From this, the present inventors use a polypropylene block copolymer in combination with a high crystalline polypropylene block copolymer, and when a specific filler and additive are included, the collision safety performance is excellent, and the buckling and fracture shape of the metal during collision are excellent. It was confirmed that a thermoplastic resin composition implemented in the same form as the material can be implemented.

Claims (16)

30 to 47% polypropylene block copolymer with a crystallinity of 30 to 47%, 10 to 40% by weight of a polypropylene block copolymer with a crystallinity of 48 to 60%, 10 to 40% by weight of a polyolefin elastomer, 1 to 15% by weight of a filler, and A thermoplastic resin composition comprising 0.1 to 5% by weight of a polypropylene-acrylic compound graft copolymer. According to claim 1,
The crystallinity of 30 to 47% polypropylene block copolymer and the polypropylene block copolymer having a crystallinity of 48 to 60% is a thermoplastic resin composition, characterized in that each is an ethylene-propylene block copolymer. According to claim 2,
The crystallinity of 30 to 47% polypropylene block copolymer is a thermoplastic resin composition, characterized in that the ethylene content is 1 to 30% by weight. According to claim 2,
The polypropylene block copolymer having a crystallinity of 48 to 60% is a thermoplastic resin composition, characterized in that the ethylene content is 1 to 25% by weight. According to claim 1,
The polyolefin elastomer is a thermoplastic resin composition, characterized in that it is a copolymer of ethylene and α-olefin. According to claim 1,
The filler is a thermoplastic filler composition, characterized in that the mineral filler (mineral filler). The method of claim 6,
The mineral filler is a thermoplastic resin composition, characterized in that at least one selected from the group consisting of calcium carbonate, talc, mica and silica. According to claim 1,
The thermoplastic resin composition further comprises a nucleating agent.

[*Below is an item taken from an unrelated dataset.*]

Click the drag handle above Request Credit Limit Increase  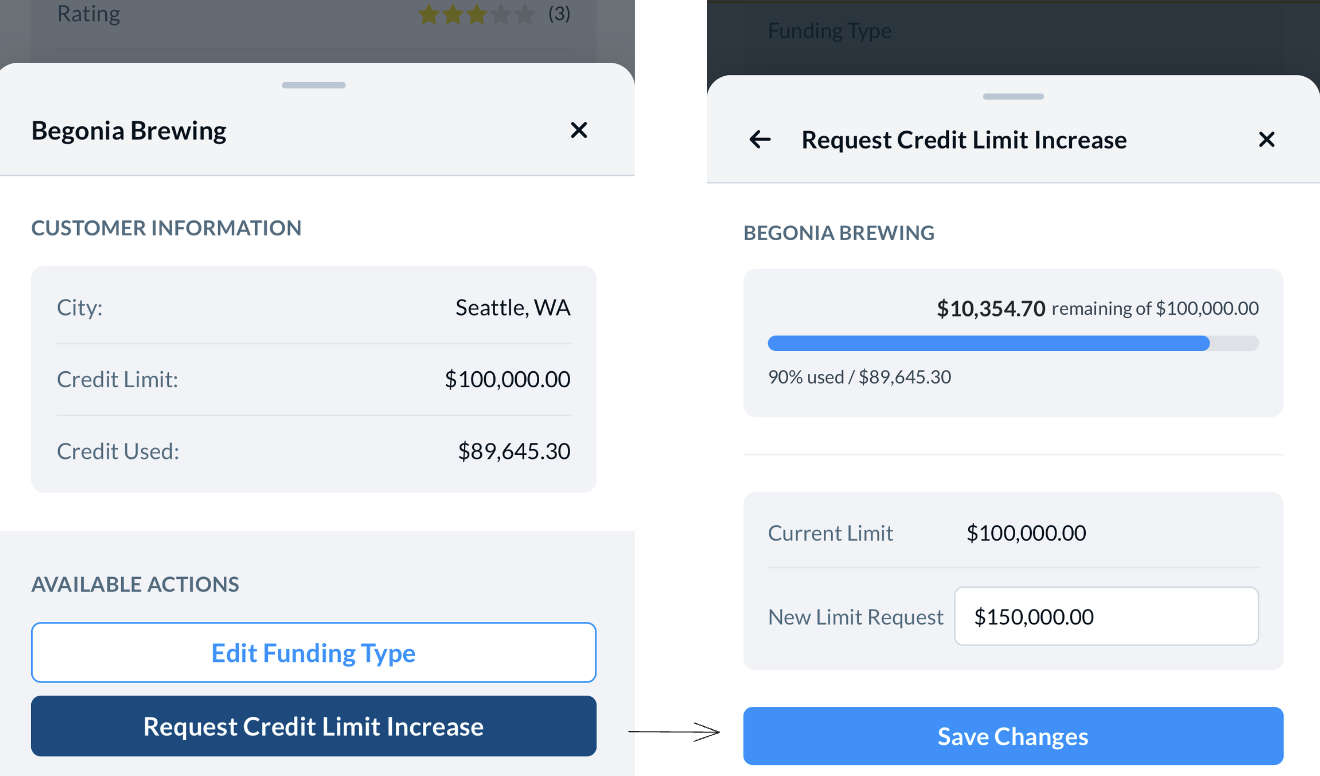(1013, 97)
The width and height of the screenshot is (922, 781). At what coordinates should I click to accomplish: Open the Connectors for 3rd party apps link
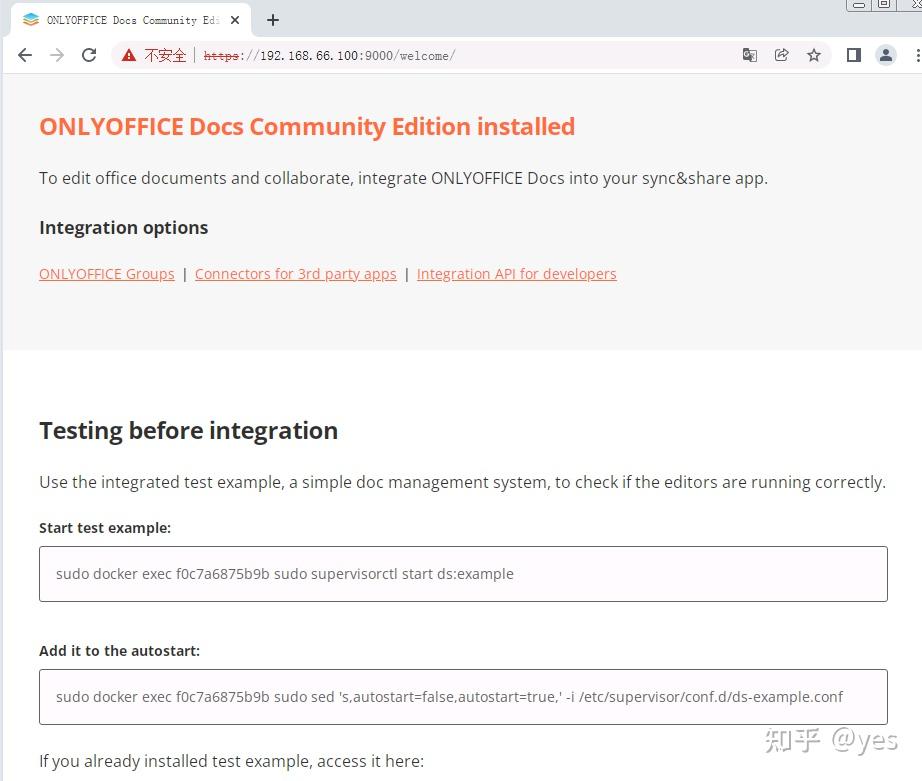(296, 273)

The method of claim 8,
The nucleating agent is a thermoplastic resin composition, characterized in that at least one selected from the group consisting of calcium hydroxide and wollastonite. According to claim 1,
The thermoplastic resin composition is a thermoplastic resin composition, characterized in that it has a beta-crystal (β-modification) form. According to claim 1,
The thermoplastic resin composition is a thermoplastic resin composition, characterized in that the shape of the fracture due to collision is ductile (ductile) fracture. According to claim 1,
The thermoplastic resin composition is a thermoplastic resin composition, characterized in that the surface impact energy of -30 ℃ 23 J or more. A molded article comprising the thermoplastic resin composition according to any one of claims 1 to 12. The method of claim 13,
The molded article is a molded article comprising a continuous fiber composite (Continuous fiber thermoplastic). The method of claim 14,
The molded article is a molded article, characterized in that the thermoplastic resin composition and the insert injection molding of the continuous fiber composite material. The method of claim 13,
The molded article is a molded article characterized in that the molded article for a vehicle back beam (back beam).